И почти сразу услышала мамин смех на кухне, в дальнем конце коридора, – это было еще до того, как у меня появилась своя комната на чердаке. Тогда я сообразила, что тетка на кровати мне просто снится, и включила свет, чтобы проверить.
Разумеется, на кровати никого не было.
– Не бойся, – раздался все тот же женский голос. – Я такая же настоящая, как и ты.
Я не завопила и не запаниковала. Да, меня трясло от страха, но подспудно я чувствовала, что это какое-то испытание или проверка. В комнате никого не было, но со мной кто-то разговаривал. Как можно спокойнее я спросила у тетки, уж не привидение ли она.
– Нет, не привидение, – заявила тетка, которой не было, – а гостья твоего разума. Именно поэтому ты меня не видишь.
Я спросила, как зовут мою «гостью».
– Мисс Константен, – сказала она и добавила, что отослала прочь всех радиолюдей, чтобы они меня не отвлекали, и спросила, не возражаю ли я. Я сказала, что нет. И тут мисс Константен объявила, что ей пора, но она с удовольствием будет меня навещать, потому что я – «уникальная юная особа».
Потом она исчезла. Я долго не могла уснуть, но потом все-таки уснула, думая, что у меня теперь есть друг.
И что же делать? Пойти домой? Ага, оно мне нужно, как зубная боль. Ма слепит мне тот еще пирожок, польет его соусом из дерьма, сядет напротив и будет, довольная до потери сознания, смотреть, как я хлебаю полной ложкой, да так, что за ушами трещит. А потом до скончания веков ей и слова поперек сказать будет нельзя, только «да, сэр, нет, сэр, шерсти три мешка, сэр», иначе она тут же снова припомнит «эту историю с Винсентом Костелло». Ладно, значит, на Пикок-стрит мне не жить. Но и домой возвращаться не обязательно. Докажу ма, что я уже взрослая и могу сама о себе позаботиться, хватит уже цацкаться со мной, как с семилетней. Деньги на еду пока есть, денечки стоят жаркие, так что будем считать, что летние каникулы начались чуть раньше обычного. И фиг с ними, с экзаменами! Фиг с ней, со школой! Стелла, конечно, все повернет так, будто я – жалкая истеричка, тупая овца, намертво прилипшая к бойфренду, который от меня давно устал. Так что к девяти утра в понедельник Холли Сайкс станет официальным посмешищем для всей школы «Уиндмилл-Хилл». Можно не сомневаться.

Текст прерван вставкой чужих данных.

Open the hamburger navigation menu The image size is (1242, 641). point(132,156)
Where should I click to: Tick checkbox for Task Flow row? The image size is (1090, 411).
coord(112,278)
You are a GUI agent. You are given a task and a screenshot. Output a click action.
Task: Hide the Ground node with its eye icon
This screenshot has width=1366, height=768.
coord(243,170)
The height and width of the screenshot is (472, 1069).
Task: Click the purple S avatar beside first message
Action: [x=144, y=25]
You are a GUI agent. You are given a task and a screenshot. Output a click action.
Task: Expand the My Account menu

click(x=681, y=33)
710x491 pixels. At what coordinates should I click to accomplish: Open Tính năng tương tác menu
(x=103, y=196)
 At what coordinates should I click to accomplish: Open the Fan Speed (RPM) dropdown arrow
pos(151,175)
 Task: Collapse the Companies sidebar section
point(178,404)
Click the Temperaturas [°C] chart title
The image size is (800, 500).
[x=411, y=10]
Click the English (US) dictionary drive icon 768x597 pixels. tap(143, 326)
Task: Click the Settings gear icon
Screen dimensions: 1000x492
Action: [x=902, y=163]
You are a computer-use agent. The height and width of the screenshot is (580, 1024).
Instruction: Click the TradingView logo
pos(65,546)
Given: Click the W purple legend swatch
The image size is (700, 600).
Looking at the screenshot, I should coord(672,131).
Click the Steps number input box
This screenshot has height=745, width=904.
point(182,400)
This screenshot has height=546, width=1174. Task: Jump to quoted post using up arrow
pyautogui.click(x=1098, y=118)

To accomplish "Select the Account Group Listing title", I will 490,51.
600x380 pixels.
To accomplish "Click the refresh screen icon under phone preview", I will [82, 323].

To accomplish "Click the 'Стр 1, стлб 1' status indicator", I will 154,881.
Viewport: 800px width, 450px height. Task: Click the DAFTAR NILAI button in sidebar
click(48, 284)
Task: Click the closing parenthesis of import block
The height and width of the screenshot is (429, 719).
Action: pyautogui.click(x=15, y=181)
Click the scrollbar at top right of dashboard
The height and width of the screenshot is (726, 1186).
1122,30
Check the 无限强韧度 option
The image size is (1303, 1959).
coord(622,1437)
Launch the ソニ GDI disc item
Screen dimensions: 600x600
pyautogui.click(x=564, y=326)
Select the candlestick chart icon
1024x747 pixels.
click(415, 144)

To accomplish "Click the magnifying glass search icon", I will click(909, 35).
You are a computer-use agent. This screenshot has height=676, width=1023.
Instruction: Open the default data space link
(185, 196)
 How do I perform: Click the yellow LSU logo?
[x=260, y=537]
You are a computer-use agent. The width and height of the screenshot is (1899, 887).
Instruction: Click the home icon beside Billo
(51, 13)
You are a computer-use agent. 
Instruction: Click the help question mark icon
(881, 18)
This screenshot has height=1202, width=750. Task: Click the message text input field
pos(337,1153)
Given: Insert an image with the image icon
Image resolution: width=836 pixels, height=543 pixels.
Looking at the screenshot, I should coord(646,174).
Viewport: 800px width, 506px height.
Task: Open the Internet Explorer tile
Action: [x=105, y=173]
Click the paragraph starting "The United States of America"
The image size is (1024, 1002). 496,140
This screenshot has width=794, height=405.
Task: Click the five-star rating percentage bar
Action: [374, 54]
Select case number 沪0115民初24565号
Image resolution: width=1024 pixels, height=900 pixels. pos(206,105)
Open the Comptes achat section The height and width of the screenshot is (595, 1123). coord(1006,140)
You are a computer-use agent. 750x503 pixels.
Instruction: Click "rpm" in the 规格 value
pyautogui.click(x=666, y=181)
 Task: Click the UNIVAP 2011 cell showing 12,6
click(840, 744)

Сирена «скорой помощи» звучит все ближе, все настойчивей, где-то совсем рядом, по ту сторону дворика, а потом вдруг обрывается, будто на полуслове… Поднимаю с земли сумку, встаю. Ну, куда теперь? В Англии каждый подросток, сбежав из дома, отправляется в Лондон, уверенный, что непременно встретится там либо с теми, кто «ищет таланты», либо с доброй феечкой. Нет, лучше пойти в противоположном от Лондона направлении – вдоль реки, к кентским болотам. Когда растешь в пабе, то волей-неволей наслушаешься всяких баек об этих самых «искателях талантов» и «добрых феечках», которые поджидают беглецов в Лондоне. Хорошо бы найти какой-нибудь сарай или пустующий летний домик, где можно немного пожить. А что, тоже вариант. Выхожу к фасаду больницы. Лобовые стекла машин на парковке сверкают под солнечными лучами. В прохладном сумраке приемного покоя толпятся люди, курят, ждут новостей.
Странные они, эти больницы…
Холли Сайкс и сверхъестественная хрень, часть вторая. Прошло несколько недель, и я уже начала думать, что мисс Константен мне просто приснилась, потому что она больше не появлялась. Правда, я не знала того слова, которым она меня назвала, «уникальная»… Я нашла его в словаре и долго размышляла, пришло бы оно мне в голову, если бы мисс Константен его не произнесла? Я и сейчас не знаю ответа на этот вопрос. А потом, уже в сентябре, когда мы снова пошли в школу и мне исполнилось восемь лет, я проснулась среди ночи, как-то сразу поняла, что она снова здесь, и ни капельки не испугалась, а, наоборот, обрадовалась. Мне понравилось быть уникальной. Я спросила у мисс Константен, не ангел ли она, а она рассмеялась и ответила, что она такой же человек, как и я, но научилась выскальзывать из своего тела и навещать друзей. Я спросила, значит ли это, что я теперь ее друг, а она сказала: «А тебе этого хочется?», и я воскликнула: «Да, конечно, больше всего на свете!», и она пообещала: «Ну, тогда и ты будешь моим другом». А потом я спросила мисс Константен, откуда она родом, и она ответила: «Из Швейцарии». А я нарочно спросила: «Это там изобрели шоколад?» И она сказала: «Да ты у нас редкая умница!» С тех пор она навещала меня каждую ночь, ненадолго, и я рассказывала, как у меня прошел день, а она внимательно слушала, сочувствовала, старалась меня подбодрить и развеселить. В общем, она всегда была на моей стороне, не то что ма и Брендан. А еще я забрасывала мисс Константен вопросами. Иногда она мне отвечала; я спросила, как называется цвет ее волос, а она сразу сказала: «хромированная блондинка», хотя часто уклонялась от ответов, говоря: «Пусть это пока останется в тайне, Холли».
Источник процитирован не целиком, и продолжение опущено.